AUSGEWÄHLTER AUSZUG:
• • • •
Am 5. August 1948 notierte Leonhard Miksch in sein Tagebuch: „Die Eiersache ist wirklich nur ein Witz. Seit die Preise freigegeben sind, könnte man glauben, die deutsche Bevölkerung habe vorher nur von Eiern gelebt. Ich spreche überhaupt einem großen Teil der Leute, die gegen die Marktwirtschaft wettern und hetzen, den guten Glauben ab. Sie entblöden sich nicht, zu behaupten, dass die Arbeiter jetzt schlechter lebten als früher, wobei sie offenbar die bis vor kurzem ausgestoßenen Jammertöne ganz vergessen haben.“1

Der Ökonom Leonhard Miksch arbeitete damals in der Verwaltung für Wirtschaft des Vereinigten Wirtschaftsgebietes – mehr oder weniger die Vorläuferin des späteren Bundeswirtschaftsministeriums. Er war einer der engen Vertrauten des Direktors, Ludwig Erhard, und führte in jenen Jahren ein erhellendes und nicht selten unterhaltsames Tagebuch. Bislang sind seine Aufzeichnungen unveröffentlicht – Sie sind also gewissermaßen Premierengast. Doch was hat es nun mit der „Eiersache“ auf sich? Dafür müssen wir anderthalb Monate im Jahr 1948 zurückspringen.
• • • •
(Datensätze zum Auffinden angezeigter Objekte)

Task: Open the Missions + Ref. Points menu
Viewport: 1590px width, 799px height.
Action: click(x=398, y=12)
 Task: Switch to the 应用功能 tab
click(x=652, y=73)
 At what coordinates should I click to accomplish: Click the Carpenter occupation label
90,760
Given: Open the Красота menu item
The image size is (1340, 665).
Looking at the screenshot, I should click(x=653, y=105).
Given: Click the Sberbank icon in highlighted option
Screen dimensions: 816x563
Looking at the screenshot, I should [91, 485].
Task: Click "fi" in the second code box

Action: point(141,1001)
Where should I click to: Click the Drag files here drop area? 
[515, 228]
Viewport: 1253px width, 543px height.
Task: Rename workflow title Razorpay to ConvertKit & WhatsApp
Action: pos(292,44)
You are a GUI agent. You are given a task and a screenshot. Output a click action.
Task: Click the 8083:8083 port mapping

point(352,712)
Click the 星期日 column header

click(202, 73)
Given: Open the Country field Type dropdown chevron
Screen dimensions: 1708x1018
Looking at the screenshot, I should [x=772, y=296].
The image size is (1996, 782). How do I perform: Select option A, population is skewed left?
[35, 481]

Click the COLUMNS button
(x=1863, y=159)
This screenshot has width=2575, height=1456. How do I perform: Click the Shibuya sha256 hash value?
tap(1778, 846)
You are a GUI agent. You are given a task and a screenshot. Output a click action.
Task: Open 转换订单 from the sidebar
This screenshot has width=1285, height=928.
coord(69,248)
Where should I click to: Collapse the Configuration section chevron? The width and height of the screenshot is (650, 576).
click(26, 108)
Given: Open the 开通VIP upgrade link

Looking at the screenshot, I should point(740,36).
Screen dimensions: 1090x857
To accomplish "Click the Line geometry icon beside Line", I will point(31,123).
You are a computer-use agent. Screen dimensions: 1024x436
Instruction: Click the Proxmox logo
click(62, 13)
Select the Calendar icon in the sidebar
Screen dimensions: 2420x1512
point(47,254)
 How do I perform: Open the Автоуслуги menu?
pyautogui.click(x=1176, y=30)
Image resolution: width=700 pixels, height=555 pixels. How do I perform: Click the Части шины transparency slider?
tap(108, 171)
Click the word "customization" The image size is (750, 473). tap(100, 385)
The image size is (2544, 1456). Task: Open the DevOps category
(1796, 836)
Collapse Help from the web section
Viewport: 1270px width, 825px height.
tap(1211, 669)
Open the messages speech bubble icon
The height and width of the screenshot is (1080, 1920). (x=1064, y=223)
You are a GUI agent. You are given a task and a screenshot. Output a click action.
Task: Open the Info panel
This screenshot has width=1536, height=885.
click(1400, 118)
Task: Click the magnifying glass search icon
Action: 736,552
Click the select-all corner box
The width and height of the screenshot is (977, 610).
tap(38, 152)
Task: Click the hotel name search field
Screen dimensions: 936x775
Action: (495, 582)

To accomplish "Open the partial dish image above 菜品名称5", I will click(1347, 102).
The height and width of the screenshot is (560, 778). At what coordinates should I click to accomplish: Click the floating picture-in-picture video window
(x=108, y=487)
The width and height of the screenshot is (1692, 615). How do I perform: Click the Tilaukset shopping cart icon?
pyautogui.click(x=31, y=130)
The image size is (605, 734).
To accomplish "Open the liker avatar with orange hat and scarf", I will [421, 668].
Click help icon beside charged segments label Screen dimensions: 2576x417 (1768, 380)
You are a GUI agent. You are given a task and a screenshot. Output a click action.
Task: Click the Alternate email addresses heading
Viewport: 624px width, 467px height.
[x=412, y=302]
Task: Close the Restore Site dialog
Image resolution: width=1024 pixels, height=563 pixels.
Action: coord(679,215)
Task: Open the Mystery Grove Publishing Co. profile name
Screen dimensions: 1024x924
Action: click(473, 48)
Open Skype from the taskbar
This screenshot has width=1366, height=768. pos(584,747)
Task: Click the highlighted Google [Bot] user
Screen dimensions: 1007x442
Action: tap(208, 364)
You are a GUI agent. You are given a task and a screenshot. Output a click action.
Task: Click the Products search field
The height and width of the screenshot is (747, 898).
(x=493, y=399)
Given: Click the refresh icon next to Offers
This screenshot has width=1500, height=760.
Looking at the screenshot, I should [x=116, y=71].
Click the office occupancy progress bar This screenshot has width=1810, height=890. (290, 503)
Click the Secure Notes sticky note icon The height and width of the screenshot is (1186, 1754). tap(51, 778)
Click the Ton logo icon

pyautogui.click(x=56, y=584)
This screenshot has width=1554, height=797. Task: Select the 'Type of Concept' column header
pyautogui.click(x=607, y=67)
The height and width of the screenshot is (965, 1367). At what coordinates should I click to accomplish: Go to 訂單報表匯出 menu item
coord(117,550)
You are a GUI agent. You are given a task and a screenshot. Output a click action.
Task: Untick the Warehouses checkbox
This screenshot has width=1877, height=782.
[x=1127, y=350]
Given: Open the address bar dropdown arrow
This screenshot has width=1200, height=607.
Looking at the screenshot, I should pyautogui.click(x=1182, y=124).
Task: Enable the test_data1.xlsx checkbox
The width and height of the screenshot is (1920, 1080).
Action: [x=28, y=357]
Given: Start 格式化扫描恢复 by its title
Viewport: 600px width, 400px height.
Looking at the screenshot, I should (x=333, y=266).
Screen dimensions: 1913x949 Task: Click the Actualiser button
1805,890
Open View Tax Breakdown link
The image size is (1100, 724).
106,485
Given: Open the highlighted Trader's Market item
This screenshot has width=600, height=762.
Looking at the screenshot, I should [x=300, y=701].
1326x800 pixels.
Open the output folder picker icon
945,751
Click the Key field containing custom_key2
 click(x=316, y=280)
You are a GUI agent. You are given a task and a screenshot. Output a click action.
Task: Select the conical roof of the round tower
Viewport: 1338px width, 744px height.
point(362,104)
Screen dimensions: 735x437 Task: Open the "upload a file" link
• • • •
WAS ZU TUN IST:
A - Beantworten Sie anhand des Auszugs über Leonhard Miksch die folgenden Fragen.
(i) An welchem Datum schrieb Miksch den zitierten Tagebucheintrag?
(ii) In welcher Verwaltung arbeitete Miksch damals?
(iii) Wer war der Direktor, dessen enger Vertrauter Miksch war?
B - Kopieren Sie aus dem Auszug über Leonhard Miksch alles von „Der Ökonom Leonhard“ bis hinunter zu „Jahr 1948 zurückspringen.“ wortgetreu.

LISTE DER LÖSUNGEN:
A -
(i) Am 5. August 1948.
(ii) In der Verwaltung für Wirtschaft des Vereinigten Wirtschaftsgebietes.
(iii) Ludwig Erhard.

B -
Der Ökonom Leonhard Miksch arbeitete damals in der Verwaltung für Wirtschaft des Vereinigten Wirtschaftsgebietes – mehr oder weniger die Vorläuferin des späteren Bundeswirtschaftsministeriums. Er war einer der engen Vertrauten des Direktors, Ludwig Erhard, und führte in jenen Jahren ein erhellendes und nicht selten unterhaltsames Tagebuch. Bislang sind seine Aufzeichnungen unveröffentlicht – Sie sind also gewissermaßen Premierengast. Doch was hat es nun mit der „Eiersache“ auf sich? Dafür müssen wir anderthalb Monate im Jahr 1948 zurückspringen.